→ Required work:
Task for the records below: copy exactly, and only, the line containing "Task: Select Left club dexterity" and every line after it to the end, with pictures left out.

→ Recorded data:

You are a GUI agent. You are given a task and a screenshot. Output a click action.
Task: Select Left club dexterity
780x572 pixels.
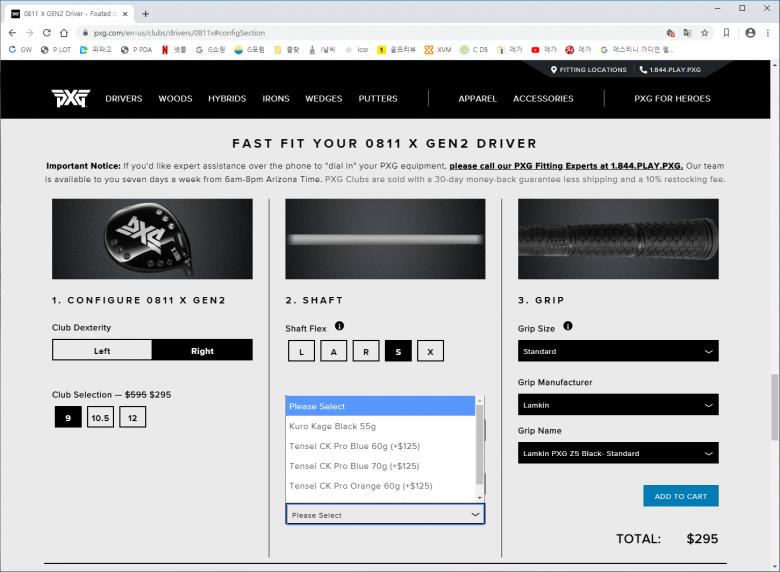(x=102, y=350)
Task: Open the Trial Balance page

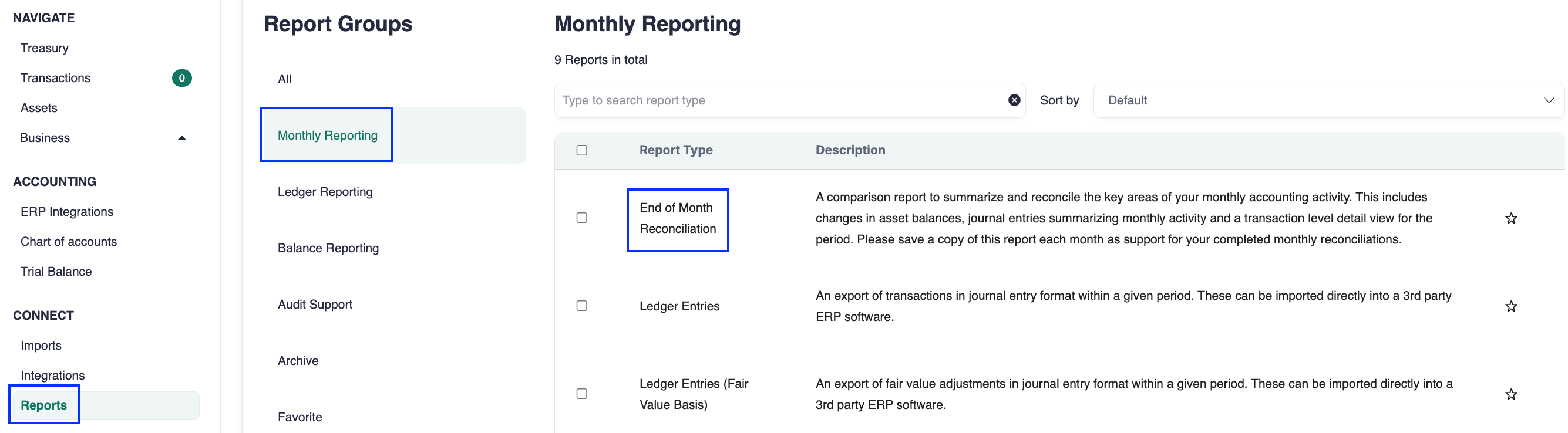Action: [x=56, y=272]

→ Exercise output:
Task: Select Left club dexterity
780x572 pixels.
(x=102, y=350)
Task: Open the Trial Balance page

Action: [x=56, y=272]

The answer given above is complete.